Long day not quite over

Just a quick post here from the ol Crackberry. This has not been one of those exciting days (or weeks for that matter) that pass quickly like when you're having fun.

It's not even a question of there being plenty of work for me to do because there are things I could go ahead and get done before time, and things I need to take care of, but for some reason I am just distractable. This causes me to go out of my mind with some strange type of "self-inflicted boredom". Sounds crazy I know, but it's like I can't keep my mind on business or important issues. So I doodle around, getting necessary stuff done but daydreaming and clock watching way more than I need to.

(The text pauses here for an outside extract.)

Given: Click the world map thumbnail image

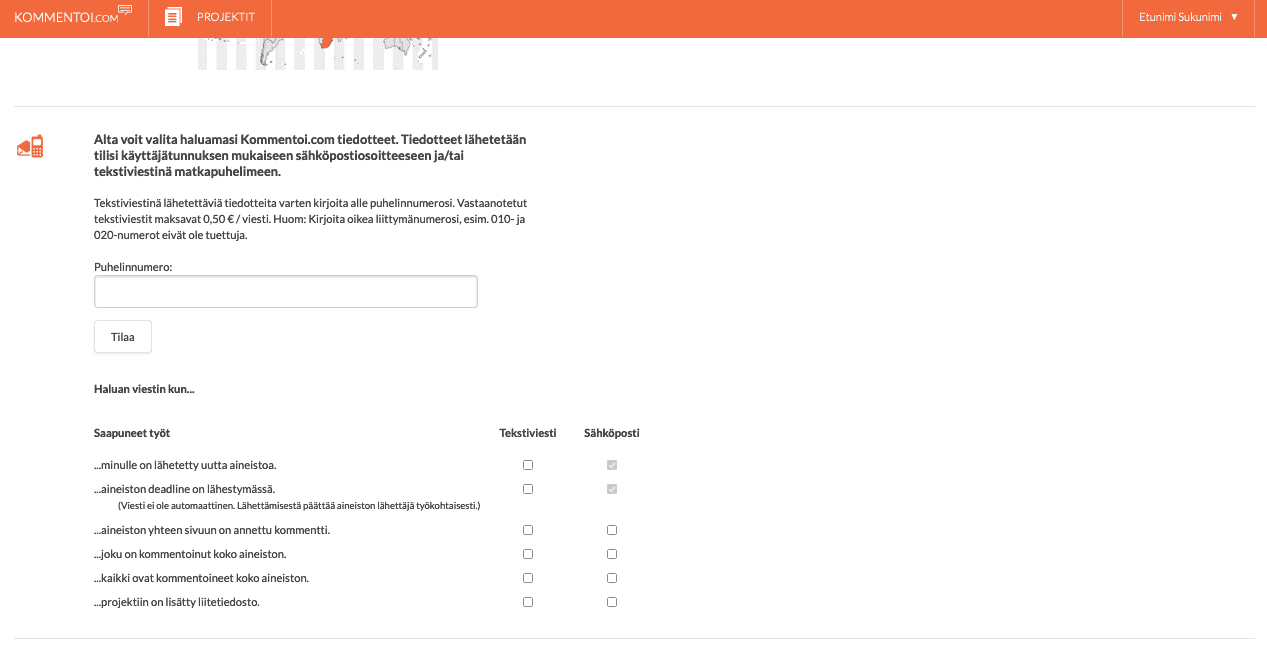Looking at the screenshot, I should (318, 53).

The funny thing is that I work well under pressure, so when I do this and it comes down to a crunch, I excel with flying colors but in seeing how easy it was to complete said mission, I think to myself, "why didn't I go ahead and get this done weeks ago??"

I used to do it in school too. Wait until the last possible moment on a very big term paper or such that was due and detrimental to my grade, and then all but ace the thing.

People don't get it... I don't either. I never was much of a studyer but could make the grade if I so desired. I always have had a hard time focusing. Imagine what I could have acconplished if I had just made that extra effort!!

Comments

Furtheron said…
don't worry about it - I've done some stuff on this people types etc. That is what you are and how you work, just accept it and go with it.